Work instructions:
From the entries below, output the line with "Given: Click the pan view hand icon" and each following line up to and including the line with "Given: Open sensor", exactly as written.

Data for this exercise:

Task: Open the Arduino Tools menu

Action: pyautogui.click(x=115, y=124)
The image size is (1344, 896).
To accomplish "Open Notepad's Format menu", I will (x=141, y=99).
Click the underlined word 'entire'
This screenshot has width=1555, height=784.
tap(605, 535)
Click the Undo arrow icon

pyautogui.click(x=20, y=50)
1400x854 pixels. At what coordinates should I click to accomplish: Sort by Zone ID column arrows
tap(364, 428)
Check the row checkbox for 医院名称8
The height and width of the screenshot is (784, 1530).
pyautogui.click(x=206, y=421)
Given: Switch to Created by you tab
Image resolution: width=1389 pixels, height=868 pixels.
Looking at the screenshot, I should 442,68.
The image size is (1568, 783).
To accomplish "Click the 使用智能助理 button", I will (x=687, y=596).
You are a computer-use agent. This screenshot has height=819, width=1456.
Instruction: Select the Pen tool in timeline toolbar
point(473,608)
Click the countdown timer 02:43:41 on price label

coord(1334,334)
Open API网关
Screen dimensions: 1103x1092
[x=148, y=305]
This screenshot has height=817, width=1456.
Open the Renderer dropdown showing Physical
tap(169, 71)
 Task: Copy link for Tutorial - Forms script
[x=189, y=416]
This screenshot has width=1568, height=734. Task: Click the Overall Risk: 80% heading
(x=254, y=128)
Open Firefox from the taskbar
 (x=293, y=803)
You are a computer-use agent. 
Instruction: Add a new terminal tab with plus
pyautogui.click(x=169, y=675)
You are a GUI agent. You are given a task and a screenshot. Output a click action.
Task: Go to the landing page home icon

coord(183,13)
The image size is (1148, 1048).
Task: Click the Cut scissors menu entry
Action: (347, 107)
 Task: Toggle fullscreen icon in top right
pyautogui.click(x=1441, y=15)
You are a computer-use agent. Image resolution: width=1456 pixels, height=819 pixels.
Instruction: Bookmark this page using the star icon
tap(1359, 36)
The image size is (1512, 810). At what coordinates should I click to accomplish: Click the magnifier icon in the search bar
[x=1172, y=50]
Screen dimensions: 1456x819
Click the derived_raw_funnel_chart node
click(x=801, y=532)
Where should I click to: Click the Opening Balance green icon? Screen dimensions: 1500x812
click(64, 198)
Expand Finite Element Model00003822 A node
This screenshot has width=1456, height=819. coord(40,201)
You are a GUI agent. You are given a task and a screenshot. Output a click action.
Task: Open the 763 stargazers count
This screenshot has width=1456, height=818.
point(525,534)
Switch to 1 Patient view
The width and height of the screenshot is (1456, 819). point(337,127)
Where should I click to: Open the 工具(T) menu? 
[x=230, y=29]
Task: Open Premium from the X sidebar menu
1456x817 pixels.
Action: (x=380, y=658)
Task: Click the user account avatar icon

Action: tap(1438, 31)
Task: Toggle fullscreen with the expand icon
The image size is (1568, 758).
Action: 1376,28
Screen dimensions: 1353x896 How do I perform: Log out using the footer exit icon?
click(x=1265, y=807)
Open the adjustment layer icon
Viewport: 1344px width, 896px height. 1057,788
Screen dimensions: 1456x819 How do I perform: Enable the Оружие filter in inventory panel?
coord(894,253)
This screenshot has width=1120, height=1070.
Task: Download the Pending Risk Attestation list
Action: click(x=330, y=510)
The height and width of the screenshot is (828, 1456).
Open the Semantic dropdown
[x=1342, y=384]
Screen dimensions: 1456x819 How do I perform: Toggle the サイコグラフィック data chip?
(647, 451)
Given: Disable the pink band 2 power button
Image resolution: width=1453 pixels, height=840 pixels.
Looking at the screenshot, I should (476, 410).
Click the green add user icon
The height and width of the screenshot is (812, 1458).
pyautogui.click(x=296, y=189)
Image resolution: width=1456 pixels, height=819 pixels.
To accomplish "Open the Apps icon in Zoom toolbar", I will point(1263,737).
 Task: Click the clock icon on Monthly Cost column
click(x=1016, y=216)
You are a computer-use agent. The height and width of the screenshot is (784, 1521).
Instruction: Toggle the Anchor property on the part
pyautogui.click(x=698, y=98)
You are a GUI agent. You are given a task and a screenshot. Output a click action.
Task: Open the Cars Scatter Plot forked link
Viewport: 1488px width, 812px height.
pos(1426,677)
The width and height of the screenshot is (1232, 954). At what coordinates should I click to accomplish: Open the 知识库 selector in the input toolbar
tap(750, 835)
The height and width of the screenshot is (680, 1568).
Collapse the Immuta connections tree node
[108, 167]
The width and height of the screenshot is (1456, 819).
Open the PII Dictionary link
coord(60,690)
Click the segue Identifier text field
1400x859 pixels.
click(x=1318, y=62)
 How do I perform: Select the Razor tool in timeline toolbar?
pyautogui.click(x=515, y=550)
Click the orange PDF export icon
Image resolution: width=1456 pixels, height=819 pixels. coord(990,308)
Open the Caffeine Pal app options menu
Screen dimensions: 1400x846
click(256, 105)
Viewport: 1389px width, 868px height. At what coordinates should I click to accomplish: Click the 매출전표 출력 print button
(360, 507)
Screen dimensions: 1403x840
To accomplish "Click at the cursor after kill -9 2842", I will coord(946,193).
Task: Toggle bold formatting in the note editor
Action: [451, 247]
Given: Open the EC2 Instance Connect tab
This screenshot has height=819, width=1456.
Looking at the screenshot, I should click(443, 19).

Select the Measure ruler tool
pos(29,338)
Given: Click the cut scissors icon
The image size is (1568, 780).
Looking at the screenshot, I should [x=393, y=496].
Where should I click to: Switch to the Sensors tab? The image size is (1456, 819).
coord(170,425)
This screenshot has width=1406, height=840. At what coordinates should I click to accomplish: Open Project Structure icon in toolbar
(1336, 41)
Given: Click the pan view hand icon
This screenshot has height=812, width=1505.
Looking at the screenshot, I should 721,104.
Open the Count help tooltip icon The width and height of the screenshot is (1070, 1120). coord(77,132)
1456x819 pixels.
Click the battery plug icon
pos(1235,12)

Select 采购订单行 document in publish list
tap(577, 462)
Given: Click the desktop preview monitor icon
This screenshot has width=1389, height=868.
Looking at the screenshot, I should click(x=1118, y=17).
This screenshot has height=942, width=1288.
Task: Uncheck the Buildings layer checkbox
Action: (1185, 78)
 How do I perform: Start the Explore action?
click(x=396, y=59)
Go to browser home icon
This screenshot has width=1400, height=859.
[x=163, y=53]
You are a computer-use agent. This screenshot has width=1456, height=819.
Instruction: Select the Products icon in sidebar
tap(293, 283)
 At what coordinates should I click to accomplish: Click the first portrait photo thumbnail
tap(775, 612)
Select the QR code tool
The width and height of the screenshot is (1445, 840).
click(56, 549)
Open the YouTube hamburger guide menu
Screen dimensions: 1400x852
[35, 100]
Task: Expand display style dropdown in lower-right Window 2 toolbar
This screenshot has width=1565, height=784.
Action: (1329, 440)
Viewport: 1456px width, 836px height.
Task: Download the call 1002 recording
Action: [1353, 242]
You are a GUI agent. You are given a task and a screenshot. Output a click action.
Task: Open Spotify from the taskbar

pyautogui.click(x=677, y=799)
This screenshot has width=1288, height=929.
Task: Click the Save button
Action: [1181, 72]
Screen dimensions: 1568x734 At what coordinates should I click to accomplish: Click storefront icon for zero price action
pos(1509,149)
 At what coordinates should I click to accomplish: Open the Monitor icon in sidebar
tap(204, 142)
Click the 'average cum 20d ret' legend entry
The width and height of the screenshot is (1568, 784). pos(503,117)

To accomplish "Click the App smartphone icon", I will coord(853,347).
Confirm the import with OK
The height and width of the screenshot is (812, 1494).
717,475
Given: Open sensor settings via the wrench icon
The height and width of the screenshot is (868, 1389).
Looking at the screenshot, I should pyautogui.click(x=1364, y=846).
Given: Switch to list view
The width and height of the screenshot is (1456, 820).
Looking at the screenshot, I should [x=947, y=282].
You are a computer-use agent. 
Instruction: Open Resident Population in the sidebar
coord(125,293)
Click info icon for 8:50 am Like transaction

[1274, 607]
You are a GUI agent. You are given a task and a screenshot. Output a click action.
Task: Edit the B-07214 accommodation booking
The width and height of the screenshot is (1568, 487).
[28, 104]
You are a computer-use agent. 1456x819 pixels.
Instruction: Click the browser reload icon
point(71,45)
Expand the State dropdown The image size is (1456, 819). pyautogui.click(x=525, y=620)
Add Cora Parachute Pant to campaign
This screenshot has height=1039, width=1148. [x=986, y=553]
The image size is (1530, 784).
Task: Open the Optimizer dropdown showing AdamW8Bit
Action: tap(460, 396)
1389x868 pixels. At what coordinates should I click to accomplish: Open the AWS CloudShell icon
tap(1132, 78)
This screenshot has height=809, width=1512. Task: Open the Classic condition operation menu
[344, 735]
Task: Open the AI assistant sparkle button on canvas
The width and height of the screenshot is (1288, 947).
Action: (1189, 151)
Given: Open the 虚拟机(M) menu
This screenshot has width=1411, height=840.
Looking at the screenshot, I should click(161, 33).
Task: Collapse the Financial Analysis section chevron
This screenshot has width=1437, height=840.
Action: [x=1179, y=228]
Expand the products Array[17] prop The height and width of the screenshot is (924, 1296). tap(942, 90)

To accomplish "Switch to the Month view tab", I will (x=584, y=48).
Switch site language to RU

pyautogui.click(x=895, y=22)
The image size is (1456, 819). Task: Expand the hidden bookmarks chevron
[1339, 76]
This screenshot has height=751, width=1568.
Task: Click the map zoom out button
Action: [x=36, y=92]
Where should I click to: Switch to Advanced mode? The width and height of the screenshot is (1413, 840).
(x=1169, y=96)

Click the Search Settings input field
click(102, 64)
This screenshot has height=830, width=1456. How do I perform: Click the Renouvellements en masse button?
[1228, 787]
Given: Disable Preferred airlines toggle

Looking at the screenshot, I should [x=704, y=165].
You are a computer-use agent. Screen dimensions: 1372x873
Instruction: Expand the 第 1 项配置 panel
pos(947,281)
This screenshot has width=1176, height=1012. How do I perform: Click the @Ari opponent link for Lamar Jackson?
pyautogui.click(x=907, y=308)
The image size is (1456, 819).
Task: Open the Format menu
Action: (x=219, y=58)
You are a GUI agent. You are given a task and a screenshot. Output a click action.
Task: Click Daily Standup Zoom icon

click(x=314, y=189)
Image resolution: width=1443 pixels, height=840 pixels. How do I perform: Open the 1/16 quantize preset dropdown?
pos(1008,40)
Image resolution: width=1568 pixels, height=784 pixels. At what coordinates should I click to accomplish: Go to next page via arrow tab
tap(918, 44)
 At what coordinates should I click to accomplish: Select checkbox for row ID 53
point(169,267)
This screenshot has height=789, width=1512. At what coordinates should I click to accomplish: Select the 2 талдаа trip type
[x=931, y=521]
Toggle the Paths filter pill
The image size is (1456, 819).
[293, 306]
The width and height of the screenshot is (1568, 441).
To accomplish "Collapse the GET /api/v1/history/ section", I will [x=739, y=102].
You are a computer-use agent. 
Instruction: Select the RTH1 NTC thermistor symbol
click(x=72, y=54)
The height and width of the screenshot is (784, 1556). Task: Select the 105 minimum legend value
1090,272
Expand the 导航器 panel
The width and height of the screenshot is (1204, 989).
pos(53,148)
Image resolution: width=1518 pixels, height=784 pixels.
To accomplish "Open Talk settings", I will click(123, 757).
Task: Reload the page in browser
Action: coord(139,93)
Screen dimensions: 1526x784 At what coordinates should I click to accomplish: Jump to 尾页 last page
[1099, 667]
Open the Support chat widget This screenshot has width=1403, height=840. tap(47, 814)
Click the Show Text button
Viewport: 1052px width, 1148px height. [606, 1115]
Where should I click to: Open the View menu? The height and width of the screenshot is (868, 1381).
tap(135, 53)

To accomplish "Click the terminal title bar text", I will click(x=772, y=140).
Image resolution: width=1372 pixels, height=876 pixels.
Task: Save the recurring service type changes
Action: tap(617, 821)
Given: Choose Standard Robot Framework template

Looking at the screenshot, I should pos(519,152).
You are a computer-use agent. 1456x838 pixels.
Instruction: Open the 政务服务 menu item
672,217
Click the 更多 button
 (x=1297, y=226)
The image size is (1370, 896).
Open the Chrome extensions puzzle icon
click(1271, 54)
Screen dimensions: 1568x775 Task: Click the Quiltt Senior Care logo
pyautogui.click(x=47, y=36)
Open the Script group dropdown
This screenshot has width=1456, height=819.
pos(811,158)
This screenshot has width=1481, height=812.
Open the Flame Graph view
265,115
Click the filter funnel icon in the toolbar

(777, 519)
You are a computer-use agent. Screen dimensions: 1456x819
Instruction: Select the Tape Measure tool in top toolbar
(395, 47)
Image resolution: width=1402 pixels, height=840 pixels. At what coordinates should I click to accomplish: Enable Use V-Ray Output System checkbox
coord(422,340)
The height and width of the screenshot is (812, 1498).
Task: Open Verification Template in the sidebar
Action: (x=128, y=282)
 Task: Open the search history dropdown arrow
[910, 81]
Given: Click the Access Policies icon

Response to this exercise:
Given: Click the pan view hand icon
This screenshot has height=812, width=1505.
Looking at the screenshot, I should 721,104.
Open the Count help tooltip icon The width and height of the screenshot is (1070, 1120). coord(77,132)
1456x819 pixels.
Click the battery plug icon
pos(1235,12)

Select 采购订单行 document in publish list
tap(577, 462)
Given: Click the desktop preview monitor icon
This screenshot has width=1389, height=868.
Looking at the screenshot, I should click(x=1118, y=17).
This screenshot has height=942, width=1288.
Task: Uncheck the Buildings layer checkbox
Action: (1185, 78)
 How do I perform: Start the Explore action?
click(x=396, y=59)
Go to browser home icon
This screenshot has width=1400, height=859.
[x=163, y=53]
You are a computer-use agent. This screenshot has width=1456, height=819.
Instruction: Select the Products icon in sidebar
tap(293, 283)
 At what coordinates should I click to accomplish: Click the first portrait photo thumbnail
tap(775, 612)
Select the QR code tool
The width and height of the screenshot is (1445, 840).
click(56, 549)
Open the YouTube hamburger guide menu
Screen dimensions: 1400x852
[35, 100]
Task: Expand display style dropdown in lower-right Window 2 toolbar
This screenshot has width=1565, height=784.
Action: (1329, 440)
Viewport: 1456px width, 836px height.
Task: Download the call 1002 recording
Action: [1353, 242]
You are a GUI agent. You are given a task and a screenshot. Output a click action.
Task: Open Spotify from the taskbar

pyautogui.click(x=677, y=799)
This screenshot has width=1288, height=929.
Task: Click the Save button
Action: [1181, 72]
Screen dimensions: 1568x734 At what coordinates should I click to accomplish: Click storefront icon for zero price action
pos(1509,149)
 At what coordinates should I click to accomplish: Open the Monitor icon in sidebar
tap(204, 142)
Click the 'average cum 20d ret' legend entry
The width and height of the screenshot is (1568, 784). pos(503,117)

To accomplish "Click the App smartphone icon", I will coord(853,347).
Confirm the import with OK
The height and width of the screenshot is (812, 1494).
717,475
Given: Open sensor settings via the wrench icon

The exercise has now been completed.